Décélération de la croissance économique, compression des primes de risque sur les actions, durcissement de l’accès au crédit; l’environnement incite le gestionnaire d’actifs Rothschild &Co Asset Management à se positionner avec prudence pour l’année à venir. «Contrairement à la décennie écoulée des taux à zéro, l’investisseur est rémunéré pour attendre une amélioration de la croissance», constate Yoann Ignatiew qui accorde une interview à Allnews afin de discuter de la stratégie d’investissement de son fonds d’allocation d’actifs: le R-Co Valor.

Suite à un 3e trimestre négatif des marchés financiers, le récent rallye des actions sera-t-il durable?

Le rattrapage de novembre a conduit les marchés sur des niveaux élevés. Je n’investirais pas massivement dans les indices, car les niveaux d’entrée ne sont plus attractifs. Les investisseurs européens supportent le risque supplémentaire de devises. Contrairement à la décennie écoulée des taux à zéro, l’investisseur est rémunéré pour attendre une amélioration de la croissance. Cet élément prend toute son importance dans la mesure où le temps est en règle générale onéreux. Une rémunération des liquidités supérieure à l’inflation reste une situation confortable en attendant une inflexion macro-économique; ce que nous ne prévoyons pas dans l’immédiat, d’autant plus que l’effet des hausses de taux ne se reflète pas encore sur l’économie, excepté en Europe. Dans ces conditions, les indices boursiers vont difficilement s’élever de 10 ou 15%. Seuls certains secteurs restent intéressants pour la sélection de titres.

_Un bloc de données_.
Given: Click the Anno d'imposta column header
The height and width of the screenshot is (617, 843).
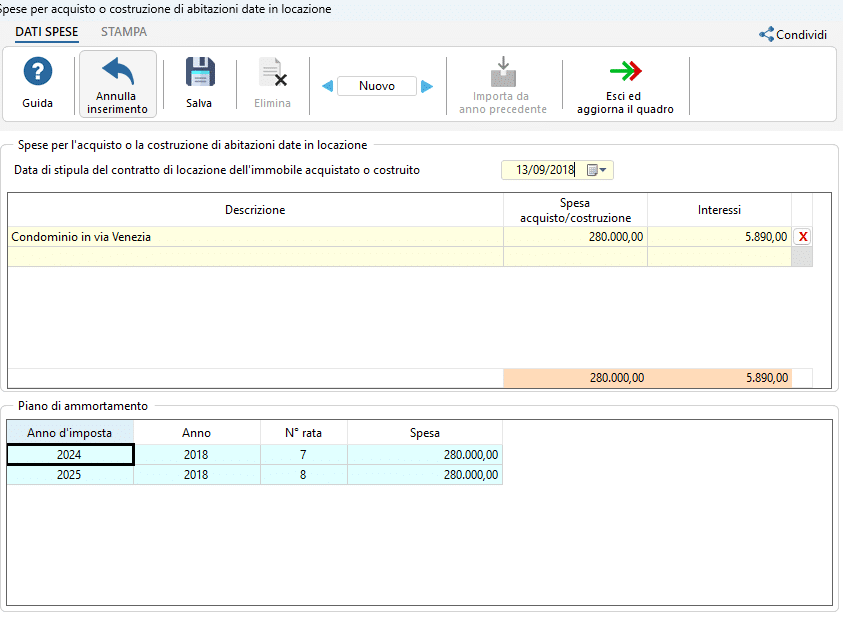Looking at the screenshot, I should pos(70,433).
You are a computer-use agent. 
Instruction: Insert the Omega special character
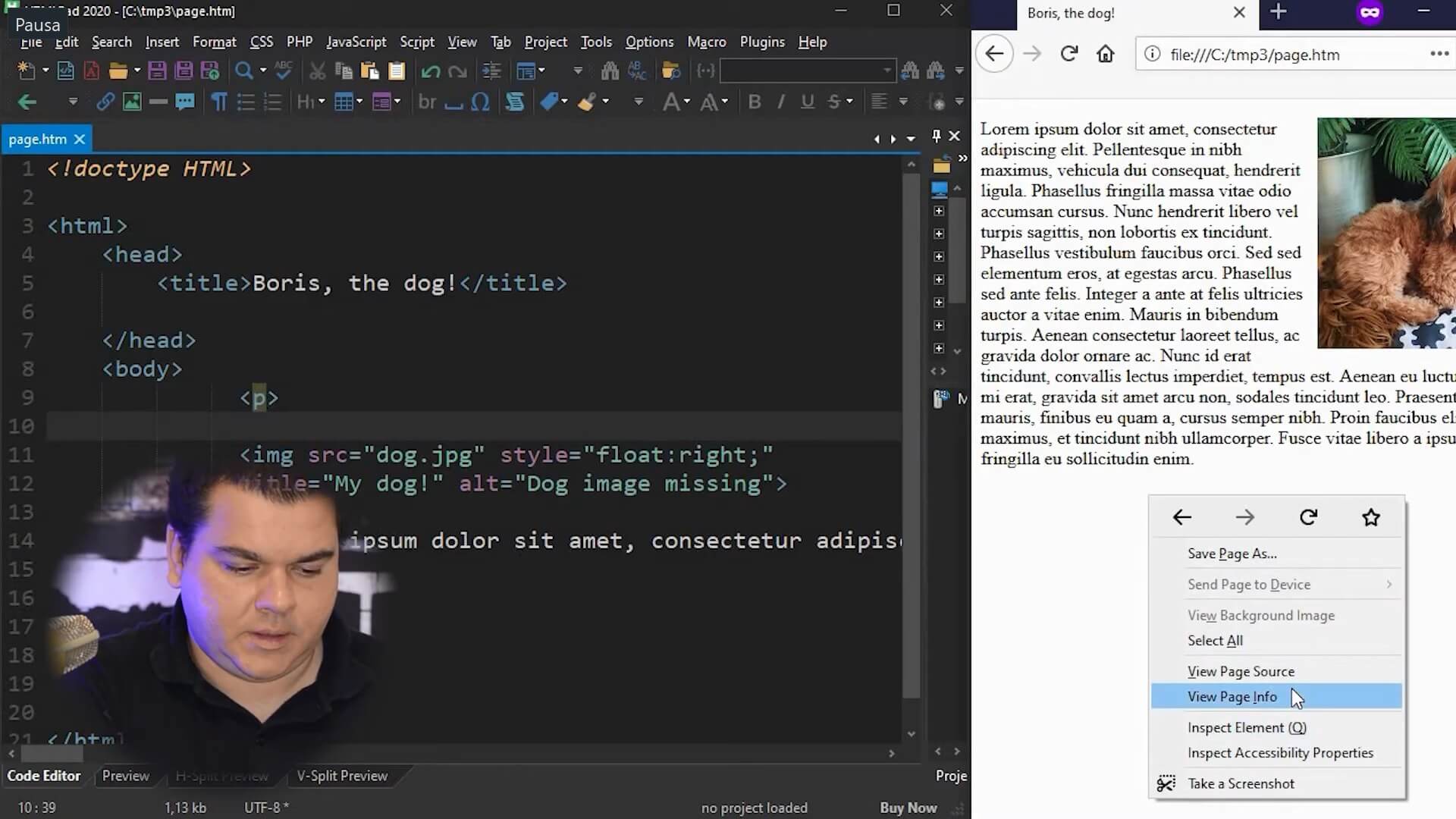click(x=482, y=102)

_TÂCHES À RÉALISER_.
- 1) Répondez aux questions suivantes à partir de l'entretien sur la stratégie d'investissement.
(a) Comment s'appelle le fonds d'allocation d'actifs dont Yoann Ignatiew vient discuter la stratégie ?
(b) Quel risque supplémentaire les investisseurs européens supportent-ils ?
(c) De combien les indices boursiers vont-ils difficilement s'élever ?
- 2) Rédigez la suite de l'entretien sur la stratégie d'investissement en partant de sa dernière phrase.
Ces enregistrements n'ont aucun lien avec l'entretien sur la stratégie d'investissement.

_RÉPONSES PAR TÂCHE_.
- 1)
(a) Le R-Co Valor.
(b) Le risque de devises.
(c) De 10 ou 15 %.

- 2)
Quels sont vos récents arbitrages?

Nous avons renforcé les segments défensifs, après avoir vendu les cycliques. Nous avons pris des profits sur des valeurs de croissance aux parcours extraordinaires: Facebook, Mercado Libre et Uber.

Notre exposition à l’Europe s’élève à 21%, et nous n’avons aucun titre japonais en raison de la devise nipponne. Le poids de l’Inde est également à zéro.
Comment expliquez-vous la surperformance de la technologie dans un monde de taux élevés?

Les valeurs tech profitables (et moins profitables) ont été largement survendues en 2022 à un moment où il fallait se montrer sélectif. Nous avions profité pour renforcer notre exposition sur le secteur. Cette année, nous observons une corrélation entre les taux élevés et la progression des indices en raison des sous-pondérations de l’exercice précédent. Les flux proviennent essentiellement des consommateurs américains investissant dans les titres qu’ils connaissent bien ainsi que des fonds passifs qui renforcent davantage le poids d’une poignée de valeur: les sept magnifiques. La concentration des encours et le risque de déception sur les résultats entraîneront un mouvement inverse agressif. Cette année consiste à réduire son exposition à la technologie.

Les marchés seront-ils négatifs en 2024?

Le potentiel des indices semble limité. Valorisés à 20x les bénéfices, des réévaluations semblent probables. D’autant plus que la performance des indices américains est menée par 7 valeurs phares, indiquant que les performances des sociétés sont en réalité très hétérogènes.

Pourquoi vous écartez-vous de l’obligataire au profit du marché monétaire?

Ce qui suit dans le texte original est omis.